You see, there used to be a Dojo here headed by William Kulhanek Sensei, but it shut down. I haven't contacted him to ask if he would still be interested in training a handful of people, because I'd imagine once the business side of it tanked, so would the drive for instruction. Is that the "rule" usually: no Dojo no teaching?
The only Dojo in this whole area is over an hour commute away, which isn't really feasible for me since I commute some distance in the other direction. :rolleyes:
Anyone know anyone?
03-04-2009, 07:28 PM
So, after not really finding much success, I'm considering writing a letter to the only instructor in the area to see if he would be interested in training a handful of people at some local facility that everyone could pitch in to rent (YMCA multipurpose room, etc.) a few times a week.
Does anyone feel that this is a bad, or disrespectful idea?
04-23-2009, 03:01 PM
Prior to moving to Lafayette, I was one of the senior students and founding members of the Hibi Shoshin Dojo, Aikido of Evansville, under William Kulhanek Sensei. The closing of the dojo was a great frustration and loss for all of us. It wasn't so much that the business side of things "tanked", but that there wasn't much of a business side to begin with; we did what we could to cover rent and utilities, and Kulhanek Sensei devoted a large portion of his personal assets to the running and maintenance of the dojo over the years, but, in the end, it was impossible to keep the dojo open.
I can assure you that Kulhanek Sensei has not lost his desire to teach as a result of the dojo's closure, and his motives for teaching were never profit-oriented; various times, I have discussed with him the possibility of re-opening the Hibi Shoshin Dojo, and, as of our most recent conversation, he would very much like to get back on the mat and begin teaching again. However, we decided to post-pone the opening of another proper stand-alone dojo until we could be assured of its financial stability and sustainability regardless of student enrollment and economic conditions.

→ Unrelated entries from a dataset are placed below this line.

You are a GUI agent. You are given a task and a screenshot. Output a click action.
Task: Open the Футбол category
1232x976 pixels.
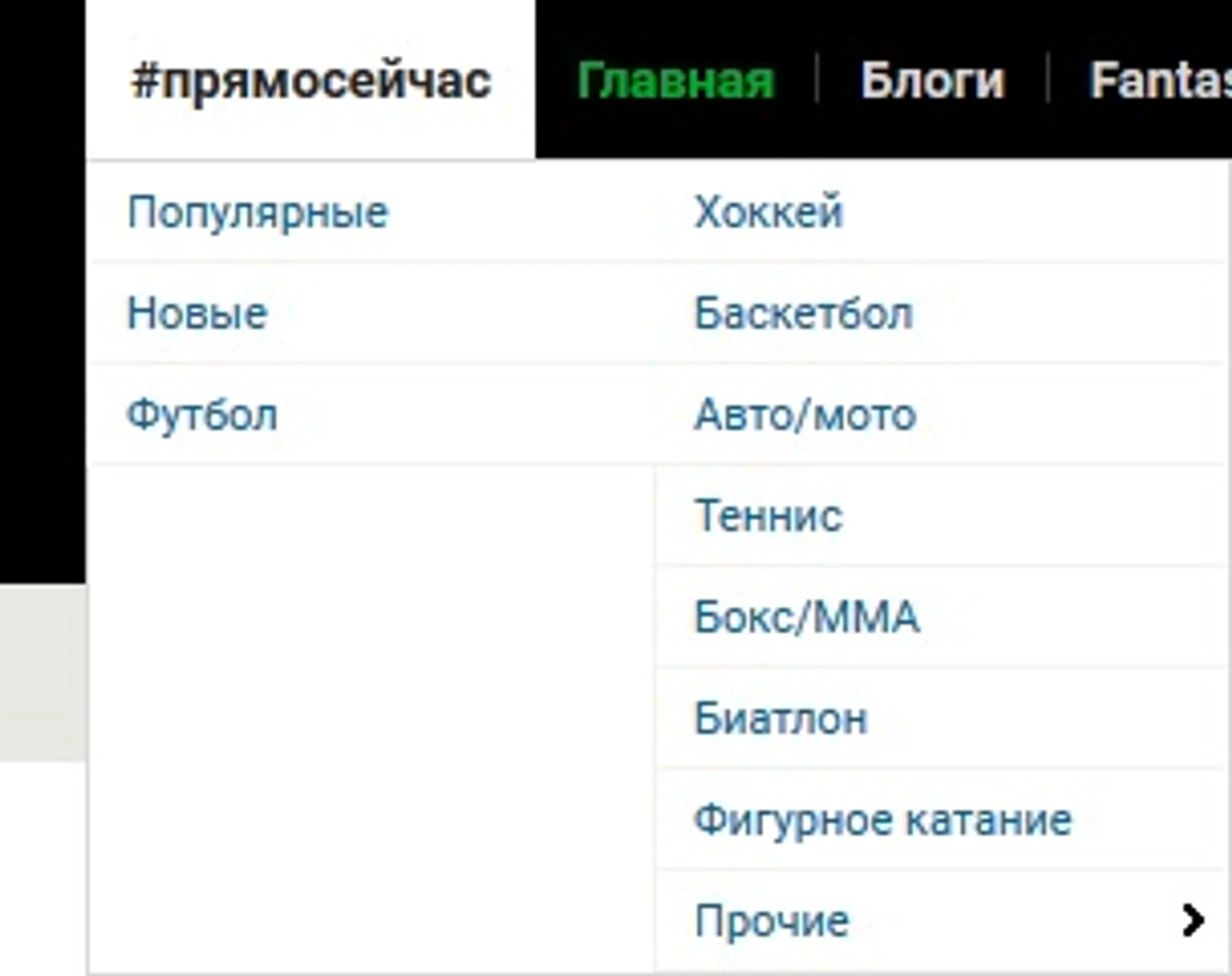point(202,414)
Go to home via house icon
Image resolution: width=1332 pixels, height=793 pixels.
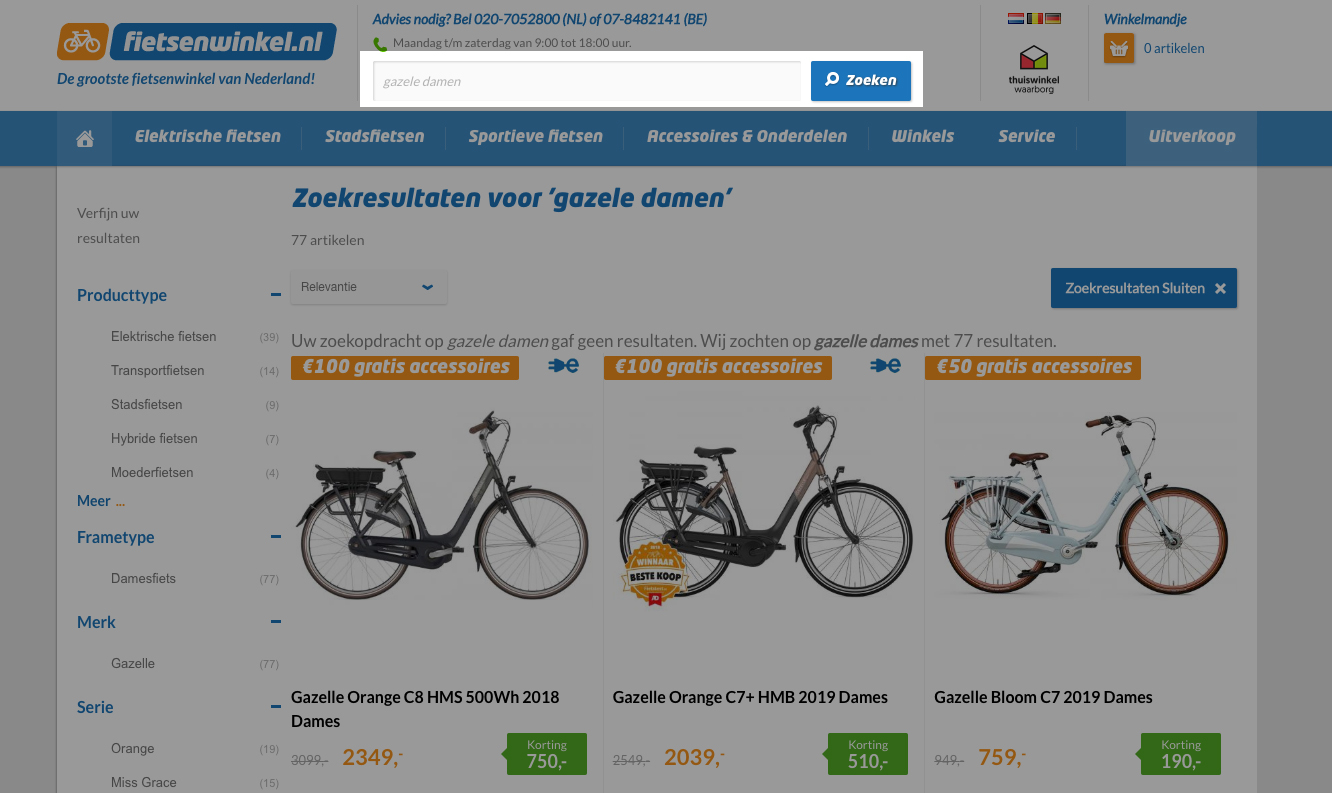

However, having said that, I think it would be fantastic to see a revival of the school in any incarnation, even if it doesn't have its own building, and I like your idea of the student body pitching in to rent room and mat space somewhere for a few classes a week. When we first started training in Evansville, we rented mat space several nights a week in Morris Dynamics, the judo dojo, and such an arrangement might be possible again. I'm almost certain Bill would be willing to teach again if he knew there were interested students and we helped arrange for training space.
Do you know others in the area who would be interested in regular local aikido training? I still find myself in Evansville on a fairly regular basis; perhaps we could arrange a meeting between Kulhanek Sensei, you, and myself in order to discuss training possibilities and the possibility of re-opening the dojo?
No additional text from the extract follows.